Since Radley mentions, in his Tech Central Station piece, my previous loyal opposition to his Commerce Clause attack on the national Do Not Call list, I figure I might as well chip in with a couple of extra points. (I still stand by that analysis, incidentally. If the Framers felt like prohibiting state level trade barriers without granting a general power to regulate commerce, they could’ve done that. They didn’t.)
First we’ve got this nanny state business, which I just find confusing. It’d be paternalistic if they put you on the Do Not Call list… but you have to request to be on it. So I’m confused as to how this counts as the government “saving you from yourself.” It sounds, if anything, more like you saving yourself from yourself. The offensive thing about the nanny state is that government presumes to make personal decisions for you, to know better than you do how much fat you should eat, whether you should smoke, and so on. That’s not happening here.

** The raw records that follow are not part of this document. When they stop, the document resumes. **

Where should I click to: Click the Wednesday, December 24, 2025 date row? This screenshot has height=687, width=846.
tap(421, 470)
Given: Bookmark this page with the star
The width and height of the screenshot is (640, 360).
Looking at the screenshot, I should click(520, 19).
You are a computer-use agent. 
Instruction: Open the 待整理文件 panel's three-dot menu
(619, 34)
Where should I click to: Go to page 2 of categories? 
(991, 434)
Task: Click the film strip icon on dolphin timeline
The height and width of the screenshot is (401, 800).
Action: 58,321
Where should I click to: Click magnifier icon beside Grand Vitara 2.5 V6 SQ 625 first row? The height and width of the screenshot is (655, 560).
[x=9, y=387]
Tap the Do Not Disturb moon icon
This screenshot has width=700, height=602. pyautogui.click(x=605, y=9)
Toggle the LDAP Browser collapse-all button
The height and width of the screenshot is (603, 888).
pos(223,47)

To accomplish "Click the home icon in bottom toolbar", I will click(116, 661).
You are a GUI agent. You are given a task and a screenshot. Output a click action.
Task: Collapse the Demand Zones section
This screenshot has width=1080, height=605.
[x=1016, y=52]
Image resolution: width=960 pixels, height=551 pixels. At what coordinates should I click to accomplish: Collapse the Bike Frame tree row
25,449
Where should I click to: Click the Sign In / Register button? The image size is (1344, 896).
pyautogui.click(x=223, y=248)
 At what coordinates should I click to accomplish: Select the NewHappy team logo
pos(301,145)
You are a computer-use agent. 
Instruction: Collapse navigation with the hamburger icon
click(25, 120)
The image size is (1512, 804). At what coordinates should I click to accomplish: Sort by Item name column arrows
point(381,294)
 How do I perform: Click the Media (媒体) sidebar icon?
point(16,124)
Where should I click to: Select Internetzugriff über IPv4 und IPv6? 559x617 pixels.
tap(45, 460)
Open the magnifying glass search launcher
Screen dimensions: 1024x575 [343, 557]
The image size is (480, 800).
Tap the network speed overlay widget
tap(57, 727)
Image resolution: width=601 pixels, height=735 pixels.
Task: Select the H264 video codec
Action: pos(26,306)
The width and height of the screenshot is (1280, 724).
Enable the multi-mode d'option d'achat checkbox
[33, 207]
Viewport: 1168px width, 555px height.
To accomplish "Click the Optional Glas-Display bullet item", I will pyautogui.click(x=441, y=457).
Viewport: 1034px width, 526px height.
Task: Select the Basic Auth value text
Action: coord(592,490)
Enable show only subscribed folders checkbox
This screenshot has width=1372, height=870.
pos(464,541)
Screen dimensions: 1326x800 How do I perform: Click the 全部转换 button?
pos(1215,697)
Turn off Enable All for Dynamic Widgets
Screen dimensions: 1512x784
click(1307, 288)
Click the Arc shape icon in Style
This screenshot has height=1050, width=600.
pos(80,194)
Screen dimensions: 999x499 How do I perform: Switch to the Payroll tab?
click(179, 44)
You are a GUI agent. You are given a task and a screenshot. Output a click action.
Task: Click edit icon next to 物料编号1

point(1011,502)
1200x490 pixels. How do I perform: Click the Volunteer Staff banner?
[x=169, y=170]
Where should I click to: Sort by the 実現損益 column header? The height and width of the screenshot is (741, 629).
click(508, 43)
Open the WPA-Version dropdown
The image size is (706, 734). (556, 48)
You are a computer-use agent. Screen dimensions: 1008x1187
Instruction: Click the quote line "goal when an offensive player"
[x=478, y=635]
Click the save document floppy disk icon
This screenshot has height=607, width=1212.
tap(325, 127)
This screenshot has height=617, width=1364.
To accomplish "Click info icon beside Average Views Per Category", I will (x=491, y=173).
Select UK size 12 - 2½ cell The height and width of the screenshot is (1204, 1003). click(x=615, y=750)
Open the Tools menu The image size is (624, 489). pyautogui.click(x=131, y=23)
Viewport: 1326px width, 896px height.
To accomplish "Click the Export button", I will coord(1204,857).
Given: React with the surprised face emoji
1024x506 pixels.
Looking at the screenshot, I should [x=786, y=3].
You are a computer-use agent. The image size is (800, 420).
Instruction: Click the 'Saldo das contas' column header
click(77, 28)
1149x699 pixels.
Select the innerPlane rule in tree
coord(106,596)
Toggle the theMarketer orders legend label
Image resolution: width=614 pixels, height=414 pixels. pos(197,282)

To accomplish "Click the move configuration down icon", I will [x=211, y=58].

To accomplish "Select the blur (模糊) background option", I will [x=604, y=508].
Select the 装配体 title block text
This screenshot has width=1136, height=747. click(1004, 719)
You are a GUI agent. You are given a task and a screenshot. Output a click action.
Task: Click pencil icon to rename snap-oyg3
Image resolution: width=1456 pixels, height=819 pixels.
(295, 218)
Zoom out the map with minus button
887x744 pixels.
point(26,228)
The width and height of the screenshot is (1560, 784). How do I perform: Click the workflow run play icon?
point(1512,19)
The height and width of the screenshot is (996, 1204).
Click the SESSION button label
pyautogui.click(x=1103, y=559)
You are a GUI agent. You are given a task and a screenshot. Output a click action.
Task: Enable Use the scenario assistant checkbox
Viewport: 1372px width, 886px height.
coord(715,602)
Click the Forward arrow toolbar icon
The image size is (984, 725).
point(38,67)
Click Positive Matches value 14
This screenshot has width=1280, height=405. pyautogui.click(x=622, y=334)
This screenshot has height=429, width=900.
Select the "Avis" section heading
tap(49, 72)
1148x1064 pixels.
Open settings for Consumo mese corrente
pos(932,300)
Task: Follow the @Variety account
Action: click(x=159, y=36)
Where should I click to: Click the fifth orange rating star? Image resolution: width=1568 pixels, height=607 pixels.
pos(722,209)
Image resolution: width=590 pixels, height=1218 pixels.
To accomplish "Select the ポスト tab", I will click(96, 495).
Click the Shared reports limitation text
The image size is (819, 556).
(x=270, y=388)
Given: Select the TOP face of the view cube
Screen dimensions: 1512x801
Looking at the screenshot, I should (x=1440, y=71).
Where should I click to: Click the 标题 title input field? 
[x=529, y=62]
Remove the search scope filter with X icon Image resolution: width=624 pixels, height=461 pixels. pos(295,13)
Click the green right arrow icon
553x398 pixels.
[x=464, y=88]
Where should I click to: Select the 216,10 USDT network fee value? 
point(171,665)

Then the “who enforces” argument. Attacking the analogy to “no trespassing” signs, Radley observes that these are only enforced against, say, solicitors, when someone actually complains to police. True enough. But same with the Do Not Call list. And the DNC is enforced by feds rather than locals. Well, yeah. And if trespassers had the ability to teleport onto my lawn from out of state, then teleport out, we’d probably have federally enforced trespassing laws as well. The obvious answer there is that it just makes no sense to try to have 50 (or more) regimes of subnational telemarketing enforcement.
Next, there’s what I’m going to call the “reasonable expectation” argument, which, alas, is every bit as circular here as it is in Fourth Amendment jurisprudence, because it’s the law itself that determines your expectations. I guarantee that in no other sphere does Radley want this argument to go across as a determinant of one’s first-level property rights. Once you’ve got a backdrop of rights established by some independent justification, of course, expectation arguments might be fine. But this is, I think, a novel arena, even though phones have been around for a long time now. So it won’t do to say: “oh, well, you connect your phone line, you de facto consent to all these calls.” You might just as well be said to consent to zoning regulations by moving into a new neighborhood, or to drug laws by coming into the United States. What you reasonably expect in this instance is a function of what we (fail to) enforce. Ten years from the creation of DNC, we’ll all have different expectations.
Finally Radley asks, somewhat rhetorically, why we should correct the outcome of the market, which in this instance doesn’t seem to have produced a lot of private telemarketing screening options. But here the familiar libertarain rhetoric (which I like to spout as much as anyone) about a preference for private arrangements goes off the rails, and gets quite disconnected from its own justifcatory grounds. We expect makets to work when costs and benefits are internalized. That’s not the case here and, pace Coase, it ends up being an obstacle to one way we might try to get around the problem, via direct contract with telemarketers themselves. Aside from the obvious transaction costs, going that route has the obvious flaw of being tantamount to paying the school bully for refraining from flicking your ear. You’ve created a brisk demand for ear-flicking threats.
So the alternative, which is what Radley considers, is some kind of call screening, a different kind of market solution. But why would we suppose that the failure of this kind of second order market to emerge tells us anything about the efficiency of the current market outcome? The point is precisely that telemarketers don’t have to factor non-buyer disutility into their calculus when deciding whether to place calls. So the fact that people don’t pay for screening services might tell you something about the per-person disutility involved, but not at all whether the status quo is actually efficient. Even assuming relatively low such disutility, assuming low per-call costs for the marketers, it’s highly plausible that the gains from trade the marketers realize are lower than the aggregate of thousands of non-buyers whose separate annoyance factors still each fall below the cost of screening.